When Trends Go From Seemingly Linear to Exponential
A Detailed Review on Oil and the Setup As It Stands Today
I want to start today’s note with a comment about exponential growth — a concept with which investors are familiar, but which human beings have a natural biological limitation in fully appreciating — as part of a broader discussion on the latest developments in the oil and energy products market.

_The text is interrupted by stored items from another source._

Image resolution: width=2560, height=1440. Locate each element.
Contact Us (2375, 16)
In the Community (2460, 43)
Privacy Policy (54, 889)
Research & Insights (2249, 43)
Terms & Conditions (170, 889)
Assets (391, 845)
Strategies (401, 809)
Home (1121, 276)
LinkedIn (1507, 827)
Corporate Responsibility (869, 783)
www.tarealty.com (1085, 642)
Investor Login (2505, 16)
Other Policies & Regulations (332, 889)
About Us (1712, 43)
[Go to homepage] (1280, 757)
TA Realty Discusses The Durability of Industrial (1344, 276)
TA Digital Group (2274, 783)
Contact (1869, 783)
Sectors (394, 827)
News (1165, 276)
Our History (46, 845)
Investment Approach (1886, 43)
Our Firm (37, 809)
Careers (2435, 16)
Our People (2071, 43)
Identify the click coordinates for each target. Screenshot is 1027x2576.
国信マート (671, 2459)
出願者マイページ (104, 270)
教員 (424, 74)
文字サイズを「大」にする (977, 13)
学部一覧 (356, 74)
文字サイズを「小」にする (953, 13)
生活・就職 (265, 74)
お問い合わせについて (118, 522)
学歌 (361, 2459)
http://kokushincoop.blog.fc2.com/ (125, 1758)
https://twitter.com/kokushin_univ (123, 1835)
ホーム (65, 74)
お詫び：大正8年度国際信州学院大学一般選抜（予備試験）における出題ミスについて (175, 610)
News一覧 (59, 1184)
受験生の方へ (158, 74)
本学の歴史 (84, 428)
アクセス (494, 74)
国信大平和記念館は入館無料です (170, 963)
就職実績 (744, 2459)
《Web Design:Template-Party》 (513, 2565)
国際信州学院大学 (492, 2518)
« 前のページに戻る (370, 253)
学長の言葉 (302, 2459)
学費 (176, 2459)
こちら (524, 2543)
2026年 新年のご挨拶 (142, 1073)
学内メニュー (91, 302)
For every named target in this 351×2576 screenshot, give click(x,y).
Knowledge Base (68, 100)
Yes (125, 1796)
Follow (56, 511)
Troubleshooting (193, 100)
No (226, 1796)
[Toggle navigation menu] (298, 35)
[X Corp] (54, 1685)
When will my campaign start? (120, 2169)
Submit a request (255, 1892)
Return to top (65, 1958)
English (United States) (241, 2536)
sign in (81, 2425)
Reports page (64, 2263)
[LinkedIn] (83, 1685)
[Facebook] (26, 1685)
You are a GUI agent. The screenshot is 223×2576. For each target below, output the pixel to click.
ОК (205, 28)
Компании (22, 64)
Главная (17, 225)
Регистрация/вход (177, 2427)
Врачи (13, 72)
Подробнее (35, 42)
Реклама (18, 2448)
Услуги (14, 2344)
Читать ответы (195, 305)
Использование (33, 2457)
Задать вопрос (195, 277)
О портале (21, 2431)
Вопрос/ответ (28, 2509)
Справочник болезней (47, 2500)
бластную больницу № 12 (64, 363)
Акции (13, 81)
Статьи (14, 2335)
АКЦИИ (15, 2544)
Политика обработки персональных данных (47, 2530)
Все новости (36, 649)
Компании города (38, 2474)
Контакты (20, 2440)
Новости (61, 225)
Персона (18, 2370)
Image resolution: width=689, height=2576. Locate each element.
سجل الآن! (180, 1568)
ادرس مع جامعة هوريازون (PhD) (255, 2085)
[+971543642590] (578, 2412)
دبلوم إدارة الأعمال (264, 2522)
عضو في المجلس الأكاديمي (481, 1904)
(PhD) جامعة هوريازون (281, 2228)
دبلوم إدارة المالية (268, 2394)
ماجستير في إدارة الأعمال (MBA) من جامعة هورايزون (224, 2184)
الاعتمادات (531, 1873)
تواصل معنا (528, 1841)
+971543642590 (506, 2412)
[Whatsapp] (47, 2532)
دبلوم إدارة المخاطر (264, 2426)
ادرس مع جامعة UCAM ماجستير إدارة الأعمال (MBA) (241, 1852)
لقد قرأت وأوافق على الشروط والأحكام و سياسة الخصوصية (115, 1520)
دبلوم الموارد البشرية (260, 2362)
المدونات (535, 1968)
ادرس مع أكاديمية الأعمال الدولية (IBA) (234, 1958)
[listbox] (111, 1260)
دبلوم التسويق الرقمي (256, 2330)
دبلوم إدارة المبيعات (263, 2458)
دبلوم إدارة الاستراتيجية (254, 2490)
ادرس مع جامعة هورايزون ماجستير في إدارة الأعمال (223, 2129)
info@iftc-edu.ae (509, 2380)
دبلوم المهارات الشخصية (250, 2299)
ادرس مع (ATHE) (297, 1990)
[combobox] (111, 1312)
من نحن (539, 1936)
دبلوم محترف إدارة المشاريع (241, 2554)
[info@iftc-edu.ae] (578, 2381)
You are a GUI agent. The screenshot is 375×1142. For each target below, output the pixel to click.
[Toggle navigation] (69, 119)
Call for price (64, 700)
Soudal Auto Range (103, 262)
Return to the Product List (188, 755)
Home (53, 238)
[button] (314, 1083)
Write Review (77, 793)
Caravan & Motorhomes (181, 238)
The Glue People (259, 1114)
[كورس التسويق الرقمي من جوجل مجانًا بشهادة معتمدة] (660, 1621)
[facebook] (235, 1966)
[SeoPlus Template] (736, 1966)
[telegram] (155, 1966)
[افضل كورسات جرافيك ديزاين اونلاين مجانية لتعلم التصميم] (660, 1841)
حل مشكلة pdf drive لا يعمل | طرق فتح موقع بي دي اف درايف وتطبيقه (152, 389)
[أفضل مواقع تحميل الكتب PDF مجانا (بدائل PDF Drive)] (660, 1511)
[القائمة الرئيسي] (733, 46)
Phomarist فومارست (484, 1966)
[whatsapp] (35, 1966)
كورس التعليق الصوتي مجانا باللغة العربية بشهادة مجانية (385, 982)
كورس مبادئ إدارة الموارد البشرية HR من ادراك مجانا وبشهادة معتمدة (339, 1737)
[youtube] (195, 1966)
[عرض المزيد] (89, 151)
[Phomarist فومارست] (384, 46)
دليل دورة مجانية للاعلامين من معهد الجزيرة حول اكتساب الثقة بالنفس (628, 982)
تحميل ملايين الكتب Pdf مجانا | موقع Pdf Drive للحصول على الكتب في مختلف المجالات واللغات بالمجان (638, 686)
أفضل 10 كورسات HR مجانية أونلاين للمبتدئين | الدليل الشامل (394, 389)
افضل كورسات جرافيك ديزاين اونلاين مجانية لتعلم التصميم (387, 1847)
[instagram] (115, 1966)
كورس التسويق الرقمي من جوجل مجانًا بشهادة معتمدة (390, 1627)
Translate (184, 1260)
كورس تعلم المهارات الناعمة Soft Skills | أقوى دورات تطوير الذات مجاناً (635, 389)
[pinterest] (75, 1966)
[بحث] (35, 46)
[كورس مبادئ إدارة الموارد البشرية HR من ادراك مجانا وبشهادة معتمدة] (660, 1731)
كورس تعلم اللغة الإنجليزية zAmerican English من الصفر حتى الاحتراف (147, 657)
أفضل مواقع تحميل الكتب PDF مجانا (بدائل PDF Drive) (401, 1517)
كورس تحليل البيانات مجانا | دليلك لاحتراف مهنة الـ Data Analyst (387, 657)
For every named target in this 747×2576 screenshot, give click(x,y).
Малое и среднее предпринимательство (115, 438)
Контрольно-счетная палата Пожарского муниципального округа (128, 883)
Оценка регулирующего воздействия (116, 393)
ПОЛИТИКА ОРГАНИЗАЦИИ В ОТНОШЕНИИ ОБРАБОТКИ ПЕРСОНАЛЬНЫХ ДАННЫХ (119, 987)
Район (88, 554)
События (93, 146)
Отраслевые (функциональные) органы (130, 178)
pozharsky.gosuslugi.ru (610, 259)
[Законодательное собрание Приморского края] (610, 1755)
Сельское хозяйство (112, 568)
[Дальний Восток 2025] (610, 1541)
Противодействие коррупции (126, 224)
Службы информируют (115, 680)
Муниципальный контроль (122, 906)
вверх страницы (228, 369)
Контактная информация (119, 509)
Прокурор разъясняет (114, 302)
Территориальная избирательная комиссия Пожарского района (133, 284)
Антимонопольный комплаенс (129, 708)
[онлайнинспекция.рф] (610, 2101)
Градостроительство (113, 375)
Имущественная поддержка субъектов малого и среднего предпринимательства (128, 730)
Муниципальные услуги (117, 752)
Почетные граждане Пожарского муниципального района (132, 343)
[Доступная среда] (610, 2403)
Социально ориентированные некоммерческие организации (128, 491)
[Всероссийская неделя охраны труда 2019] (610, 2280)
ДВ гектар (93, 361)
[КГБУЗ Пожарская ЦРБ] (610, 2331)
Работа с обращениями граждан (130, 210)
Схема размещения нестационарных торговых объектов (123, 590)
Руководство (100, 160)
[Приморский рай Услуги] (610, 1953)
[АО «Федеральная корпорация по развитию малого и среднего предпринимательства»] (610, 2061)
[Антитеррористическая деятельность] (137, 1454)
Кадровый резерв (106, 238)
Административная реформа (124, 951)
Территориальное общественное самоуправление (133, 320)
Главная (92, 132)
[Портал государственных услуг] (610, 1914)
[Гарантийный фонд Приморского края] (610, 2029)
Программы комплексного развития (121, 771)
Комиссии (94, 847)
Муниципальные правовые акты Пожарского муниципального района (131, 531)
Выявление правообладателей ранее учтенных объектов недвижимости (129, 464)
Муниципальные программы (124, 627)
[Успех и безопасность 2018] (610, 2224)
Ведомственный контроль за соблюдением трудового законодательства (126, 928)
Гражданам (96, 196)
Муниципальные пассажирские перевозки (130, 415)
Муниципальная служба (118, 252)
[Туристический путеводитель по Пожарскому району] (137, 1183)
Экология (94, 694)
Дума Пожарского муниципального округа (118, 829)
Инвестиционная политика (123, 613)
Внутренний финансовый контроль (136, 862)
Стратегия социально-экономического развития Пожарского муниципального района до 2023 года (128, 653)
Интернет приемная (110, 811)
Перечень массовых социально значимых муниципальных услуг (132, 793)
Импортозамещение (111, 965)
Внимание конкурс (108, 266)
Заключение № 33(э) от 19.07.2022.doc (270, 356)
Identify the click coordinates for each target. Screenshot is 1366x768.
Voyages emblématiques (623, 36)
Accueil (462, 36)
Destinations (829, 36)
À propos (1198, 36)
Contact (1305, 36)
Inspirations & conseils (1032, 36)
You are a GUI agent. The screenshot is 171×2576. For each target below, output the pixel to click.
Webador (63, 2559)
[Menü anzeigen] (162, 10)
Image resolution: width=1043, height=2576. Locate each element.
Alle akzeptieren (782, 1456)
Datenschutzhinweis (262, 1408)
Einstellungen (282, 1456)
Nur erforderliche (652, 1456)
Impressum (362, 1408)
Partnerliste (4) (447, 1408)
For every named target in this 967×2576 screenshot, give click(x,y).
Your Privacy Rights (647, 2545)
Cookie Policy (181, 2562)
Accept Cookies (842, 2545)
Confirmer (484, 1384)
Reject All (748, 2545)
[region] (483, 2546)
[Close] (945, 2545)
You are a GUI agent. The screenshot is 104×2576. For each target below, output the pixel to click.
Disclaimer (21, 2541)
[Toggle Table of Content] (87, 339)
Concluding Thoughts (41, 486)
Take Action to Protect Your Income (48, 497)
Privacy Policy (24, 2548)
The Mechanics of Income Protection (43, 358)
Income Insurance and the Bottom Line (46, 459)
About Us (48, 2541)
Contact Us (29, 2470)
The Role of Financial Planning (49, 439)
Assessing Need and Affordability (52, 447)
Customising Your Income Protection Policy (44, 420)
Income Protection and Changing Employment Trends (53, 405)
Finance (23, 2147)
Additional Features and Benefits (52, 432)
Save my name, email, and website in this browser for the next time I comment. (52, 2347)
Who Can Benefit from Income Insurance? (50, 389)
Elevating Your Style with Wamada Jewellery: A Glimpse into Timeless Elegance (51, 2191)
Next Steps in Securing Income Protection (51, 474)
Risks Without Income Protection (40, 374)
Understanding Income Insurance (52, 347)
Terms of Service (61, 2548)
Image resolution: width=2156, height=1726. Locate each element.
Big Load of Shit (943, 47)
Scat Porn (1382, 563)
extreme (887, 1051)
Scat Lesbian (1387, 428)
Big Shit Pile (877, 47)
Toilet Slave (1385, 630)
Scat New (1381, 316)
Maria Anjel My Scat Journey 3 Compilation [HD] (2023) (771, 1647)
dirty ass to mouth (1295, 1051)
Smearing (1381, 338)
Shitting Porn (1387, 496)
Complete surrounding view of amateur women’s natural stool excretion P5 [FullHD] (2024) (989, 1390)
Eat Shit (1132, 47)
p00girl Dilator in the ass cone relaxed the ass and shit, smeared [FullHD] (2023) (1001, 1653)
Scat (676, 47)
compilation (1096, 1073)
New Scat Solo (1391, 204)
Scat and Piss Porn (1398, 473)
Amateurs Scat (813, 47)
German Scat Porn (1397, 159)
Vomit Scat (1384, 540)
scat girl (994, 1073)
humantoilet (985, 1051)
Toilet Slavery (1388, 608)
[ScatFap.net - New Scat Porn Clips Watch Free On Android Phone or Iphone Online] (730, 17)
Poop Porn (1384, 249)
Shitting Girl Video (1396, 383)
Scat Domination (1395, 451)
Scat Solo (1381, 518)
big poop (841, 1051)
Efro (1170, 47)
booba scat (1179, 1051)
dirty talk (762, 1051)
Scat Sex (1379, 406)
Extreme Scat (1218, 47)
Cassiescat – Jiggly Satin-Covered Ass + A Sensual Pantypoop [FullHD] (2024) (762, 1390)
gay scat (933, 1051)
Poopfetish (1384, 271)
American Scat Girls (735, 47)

“How did you go bankrupt?”
”Two ways. Gradually, then suddenly.”
― Ernest Hemingway, The Sun Also Rises, 1926
By now we have all seen more “no big deal” reactions to the energy crisis than we can probably recall. The FT quote earlier this week captured the view perfectly:
As I have continued my dialogues on the ongoing crisis with oil professionals who, like me, have traded and observed the oil and products markets for decades, the conclusion is universal: pros are in headshaking disbelief, while generalists or non-commodity investors by and large don’t care. Holding this internal tension has been challenging in recent weeks, but as I have been long oil in size since January on a thesis that originally had nothing to do with the war, it has also not been a debilitating P&L problem. I was also lucky enough to torque the upside ahead of the Ayatollah’s assassination using the concept of Shrub’s Razor in honor of my dear friend Le Shrub. Initially my view was that the attack would come mid February as the 47th US President attacking on the 47th anniversary of the 1979 Revolution was too absurdly comical not to trade, and when that window passed, I tried again on the Purim Blood Moon (Jewish holiday celebrating the defeat of the evil Persian advisor Haman who wanted to destroy the Jews). Needless to say, Shrub’s Razor has served us well.
Shrub’s Razor is a philosophical trading principle whereby the funniest, most absurd outcome is also the most likely one.